So producing 2D working drawings in R6 is becoming painful, and I think I need a package more suited to producing multiple drawings with all the ISO/ASME standard symbols etc…
Inventor LT looks promising at the moment, bit more stable and local than Fusion.
Any advice or other packages that would be worth considering at a similar price point, which would take Rhino files and produce 2D drawings?
Thanks,
David
What kinds of parts are you working on? We use a mix of Inventor and Rhino. Most drawings for Rhino parts end up being done in Inventor with Inventor part files that are simply referencing the .step file. Not only is drafting much easier this way, we also get better document control by sticking everything in Vault.
At least suppliers have stopped laughing at our drawings… Depending on the type of products you do, Fusion could be an interesting asset to have around, being a parametric modeler.
Thanks Louis,
Sheet metal components, IM part drawings, sub assembly, general assembly, drawing revisions etc… Wide variety.
I like modelling in Rhino - language of the heart so to speak - and don’t want to start modelling in something else. Encouraging to hear you reference the .3dm and then draft from that. Exactly what I had in mind.
Doing a bespoke/simple drawing in Rhino is OK. But we’ve had a big increase in the number of drawings we need to produce, ISO standards requested etc, which is problematic because Rhino doesn’t have many drafting symbols disappointingly…
Make2D, although greatly improved, output still requires quite of clean up. Layouts mystifies me still…
I did see an article about Zaha Hadid producing 1000’s of 2D drawing details using GH, which sounds great. But I am not sure that is a suitable approach when it comes to parts drawings…
Hoping for a live BOM using Inventor…?
We use layouts but that has issues of its own. The technical view is barely usable and tends to break when using blocks (things disappearing, random lines coming out of the origin, part outlines coming out as hidden lines…).

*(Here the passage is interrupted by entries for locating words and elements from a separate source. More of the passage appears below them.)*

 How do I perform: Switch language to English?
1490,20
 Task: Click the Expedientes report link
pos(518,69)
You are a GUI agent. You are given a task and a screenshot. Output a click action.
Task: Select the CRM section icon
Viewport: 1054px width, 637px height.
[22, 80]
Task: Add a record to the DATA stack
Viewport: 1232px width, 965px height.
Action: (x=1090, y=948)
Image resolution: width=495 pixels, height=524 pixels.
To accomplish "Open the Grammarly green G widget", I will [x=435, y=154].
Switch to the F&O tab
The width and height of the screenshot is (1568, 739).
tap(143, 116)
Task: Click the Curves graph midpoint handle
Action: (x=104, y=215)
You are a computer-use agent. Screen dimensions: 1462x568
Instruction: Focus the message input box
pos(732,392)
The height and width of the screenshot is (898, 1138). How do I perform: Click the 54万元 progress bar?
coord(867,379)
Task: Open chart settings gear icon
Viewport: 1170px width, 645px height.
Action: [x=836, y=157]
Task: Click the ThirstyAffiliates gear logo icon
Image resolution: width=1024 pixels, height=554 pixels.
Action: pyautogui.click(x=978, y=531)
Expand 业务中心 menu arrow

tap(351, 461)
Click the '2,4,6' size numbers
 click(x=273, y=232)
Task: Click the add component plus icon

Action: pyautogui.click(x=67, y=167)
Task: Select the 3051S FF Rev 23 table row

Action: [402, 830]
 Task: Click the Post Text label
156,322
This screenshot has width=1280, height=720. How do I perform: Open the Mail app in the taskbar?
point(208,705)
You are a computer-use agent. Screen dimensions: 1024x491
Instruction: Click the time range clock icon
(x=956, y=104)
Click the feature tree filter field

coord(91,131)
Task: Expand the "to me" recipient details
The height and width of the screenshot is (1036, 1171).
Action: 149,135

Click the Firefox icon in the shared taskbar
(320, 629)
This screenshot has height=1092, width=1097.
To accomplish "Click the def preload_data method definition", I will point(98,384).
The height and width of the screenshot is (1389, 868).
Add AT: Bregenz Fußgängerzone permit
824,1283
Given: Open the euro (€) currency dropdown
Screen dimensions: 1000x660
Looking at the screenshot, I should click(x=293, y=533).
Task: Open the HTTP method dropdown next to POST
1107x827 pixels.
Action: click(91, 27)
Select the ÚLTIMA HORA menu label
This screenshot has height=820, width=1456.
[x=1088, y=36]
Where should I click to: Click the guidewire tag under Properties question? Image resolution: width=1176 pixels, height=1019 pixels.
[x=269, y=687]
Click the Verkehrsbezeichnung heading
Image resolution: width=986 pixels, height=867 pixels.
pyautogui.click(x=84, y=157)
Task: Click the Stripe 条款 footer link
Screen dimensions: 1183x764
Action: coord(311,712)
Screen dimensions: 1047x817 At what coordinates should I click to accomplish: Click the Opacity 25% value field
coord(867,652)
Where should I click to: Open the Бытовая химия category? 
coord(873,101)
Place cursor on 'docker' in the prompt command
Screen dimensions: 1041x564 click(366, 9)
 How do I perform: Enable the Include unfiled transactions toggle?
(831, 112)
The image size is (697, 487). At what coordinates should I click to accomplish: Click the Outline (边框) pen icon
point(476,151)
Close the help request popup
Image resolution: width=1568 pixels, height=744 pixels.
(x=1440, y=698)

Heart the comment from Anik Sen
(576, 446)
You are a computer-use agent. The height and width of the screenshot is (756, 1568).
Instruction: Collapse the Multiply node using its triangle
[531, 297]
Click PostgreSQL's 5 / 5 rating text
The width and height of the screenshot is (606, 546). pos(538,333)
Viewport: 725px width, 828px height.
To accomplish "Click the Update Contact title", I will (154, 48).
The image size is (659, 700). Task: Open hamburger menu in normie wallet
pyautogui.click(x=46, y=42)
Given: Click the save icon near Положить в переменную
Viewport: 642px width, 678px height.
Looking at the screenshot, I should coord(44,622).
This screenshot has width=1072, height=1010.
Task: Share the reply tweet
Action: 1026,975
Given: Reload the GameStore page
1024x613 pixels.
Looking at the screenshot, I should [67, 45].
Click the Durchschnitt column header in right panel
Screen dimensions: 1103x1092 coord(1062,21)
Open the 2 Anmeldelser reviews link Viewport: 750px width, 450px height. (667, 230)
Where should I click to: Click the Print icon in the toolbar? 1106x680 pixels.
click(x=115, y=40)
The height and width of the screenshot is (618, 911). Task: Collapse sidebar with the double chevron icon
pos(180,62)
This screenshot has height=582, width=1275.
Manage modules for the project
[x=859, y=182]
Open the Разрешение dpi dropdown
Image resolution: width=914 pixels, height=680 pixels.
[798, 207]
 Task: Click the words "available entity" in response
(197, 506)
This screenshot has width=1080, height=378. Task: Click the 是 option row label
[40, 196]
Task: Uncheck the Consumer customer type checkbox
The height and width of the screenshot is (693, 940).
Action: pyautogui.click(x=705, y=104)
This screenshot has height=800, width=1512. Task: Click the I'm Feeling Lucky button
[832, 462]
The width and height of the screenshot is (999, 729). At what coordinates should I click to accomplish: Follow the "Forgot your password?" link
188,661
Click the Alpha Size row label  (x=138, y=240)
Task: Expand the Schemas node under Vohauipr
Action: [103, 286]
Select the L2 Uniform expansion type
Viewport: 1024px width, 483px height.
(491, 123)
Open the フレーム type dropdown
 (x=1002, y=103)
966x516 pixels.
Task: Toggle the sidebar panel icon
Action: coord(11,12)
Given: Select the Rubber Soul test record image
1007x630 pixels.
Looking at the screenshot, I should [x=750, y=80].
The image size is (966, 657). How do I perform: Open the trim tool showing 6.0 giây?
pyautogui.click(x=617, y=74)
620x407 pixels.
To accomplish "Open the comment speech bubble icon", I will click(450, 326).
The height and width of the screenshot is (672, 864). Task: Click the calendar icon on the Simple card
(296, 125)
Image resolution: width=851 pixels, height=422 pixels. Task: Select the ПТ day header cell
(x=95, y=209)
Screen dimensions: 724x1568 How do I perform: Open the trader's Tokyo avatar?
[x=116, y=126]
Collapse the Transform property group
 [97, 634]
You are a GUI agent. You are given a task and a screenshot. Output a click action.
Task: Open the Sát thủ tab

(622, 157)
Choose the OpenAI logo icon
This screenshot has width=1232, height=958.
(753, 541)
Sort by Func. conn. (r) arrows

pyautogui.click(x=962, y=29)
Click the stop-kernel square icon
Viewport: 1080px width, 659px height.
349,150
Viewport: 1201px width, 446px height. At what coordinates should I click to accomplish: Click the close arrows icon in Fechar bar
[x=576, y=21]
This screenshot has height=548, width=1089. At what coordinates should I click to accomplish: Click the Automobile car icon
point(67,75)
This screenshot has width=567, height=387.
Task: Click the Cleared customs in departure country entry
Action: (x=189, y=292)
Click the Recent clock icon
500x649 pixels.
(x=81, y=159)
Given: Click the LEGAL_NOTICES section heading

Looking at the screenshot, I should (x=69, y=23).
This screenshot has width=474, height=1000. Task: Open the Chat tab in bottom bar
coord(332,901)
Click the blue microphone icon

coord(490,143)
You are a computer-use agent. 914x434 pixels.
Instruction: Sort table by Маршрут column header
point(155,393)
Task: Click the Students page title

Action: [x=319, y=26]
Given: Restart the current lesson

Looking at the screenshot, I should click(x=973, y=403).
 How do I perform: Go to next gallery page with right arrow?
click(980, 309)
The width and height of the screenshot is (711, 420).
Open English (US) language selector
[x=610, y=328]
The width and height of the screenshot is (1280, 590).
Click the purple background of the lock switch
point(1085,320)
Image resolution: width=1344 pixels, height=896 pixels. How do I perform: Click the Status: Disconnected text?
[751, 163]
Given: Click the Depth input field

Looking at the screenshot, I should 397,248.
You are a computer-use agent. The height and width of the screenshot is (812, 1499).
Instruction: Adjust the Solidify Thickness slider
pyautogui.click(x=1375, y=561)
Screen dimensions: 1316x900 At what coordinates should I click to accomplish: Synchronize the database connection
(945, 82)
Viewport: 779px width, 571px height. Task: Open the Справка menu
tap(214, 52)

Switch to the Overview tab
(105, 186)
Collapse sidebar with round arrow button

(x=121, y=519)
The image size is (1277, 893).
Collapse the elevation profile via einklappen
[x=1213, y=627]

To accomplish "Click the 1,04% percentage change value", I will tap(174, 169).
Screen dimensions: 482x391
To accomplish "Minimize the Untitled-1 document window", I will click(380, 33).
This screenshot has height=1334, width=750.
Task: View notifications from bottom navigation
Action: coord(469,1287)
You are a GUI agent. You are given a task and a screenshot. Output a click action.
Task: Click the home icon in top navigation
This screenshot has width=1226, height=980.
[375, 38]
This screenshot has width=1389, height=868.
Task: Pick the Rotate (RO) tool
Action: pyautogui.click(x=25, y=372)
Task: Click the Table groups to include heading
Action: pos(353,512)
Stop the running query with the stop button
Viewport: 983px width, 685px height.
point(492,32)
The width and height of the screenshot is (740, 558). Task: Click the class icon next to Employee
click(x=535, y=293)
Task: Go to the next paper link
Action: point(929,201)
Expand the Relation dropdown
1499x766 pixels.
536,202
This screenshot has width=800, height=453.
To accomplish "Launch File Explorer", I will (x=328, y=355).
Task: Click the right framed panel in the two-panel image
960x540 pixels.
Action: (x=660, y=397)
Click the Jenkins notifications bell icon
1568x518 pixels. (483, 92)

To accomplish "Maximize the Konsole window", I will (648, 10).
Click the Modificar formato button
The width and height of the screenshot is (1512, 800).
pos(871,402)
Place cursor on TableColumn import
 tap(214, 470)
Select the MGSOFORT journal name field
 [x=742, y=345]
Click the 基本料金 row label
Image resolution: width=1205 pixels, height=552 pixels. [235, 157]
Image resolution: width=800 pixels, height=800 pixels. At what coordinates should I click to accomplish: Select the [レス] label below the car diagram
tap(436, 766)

If you’re doing bent sheet metal parts, hopefully you’re doing something very special because you might be spending a lot of time manually doing flat patterns that account for bend deduction…
It’s not all rainbows and unicorns with mechanical CAD software either. Constraining everything tends to be extremely time consuming, especially when you can get there quickly in Rhino. Also, changes will often end up needing a rework in the parametric tree which negates all the time you spent setting the constraints in the first place… But yes having more info in the model is super handy for a lot of stuff, most of this stuff comes from Vault though. Generating BOMs, being able to know which assemblies use a specific parts, being able to print all the drawings relating to an assembly in about 4 mouse clicks, etc. Rhino is very good at giving you the tools to make awesome geometry, it’s not very good at everything around it.
GH is its own beast and it’s one of the reason we keep Rhino around. What’s in the Zaha Hadid Morpheus case study yes is something like a million unique parts. But you have to keep in mind that its a few dozen types of unique family of parts, the bulk of it is variations within those families. So you spend a lot of time to setup your drawing nice and tidy and then when you feed it all those variations, the drawings mostly come out fine. The other way to deal with these is to make a clean typical drawing and provide tables for all the variations.
For our sheet metal work I don’t unroll the parts, I send a 3D step file and 2D drawing of the final part, and the factory unroll it in-house putting in their own bend factors.
Must be lucky to have a very understanding fabricator…! It’s not ideal really, and in all likelihood I will end up having to do this outside of Rhino too ultimately.
Most of our projects are design-driven, and we are developing new products in very-short time frames. It’s unfortunate that Rhino gets so close to being a true production tool, but falls short in some of these areas. The speed/ease of modelling and flexibility keep me tethered though!
Vault looks awesome, thanks for the heads-up on that. I see straight away where that would fit into our workflow.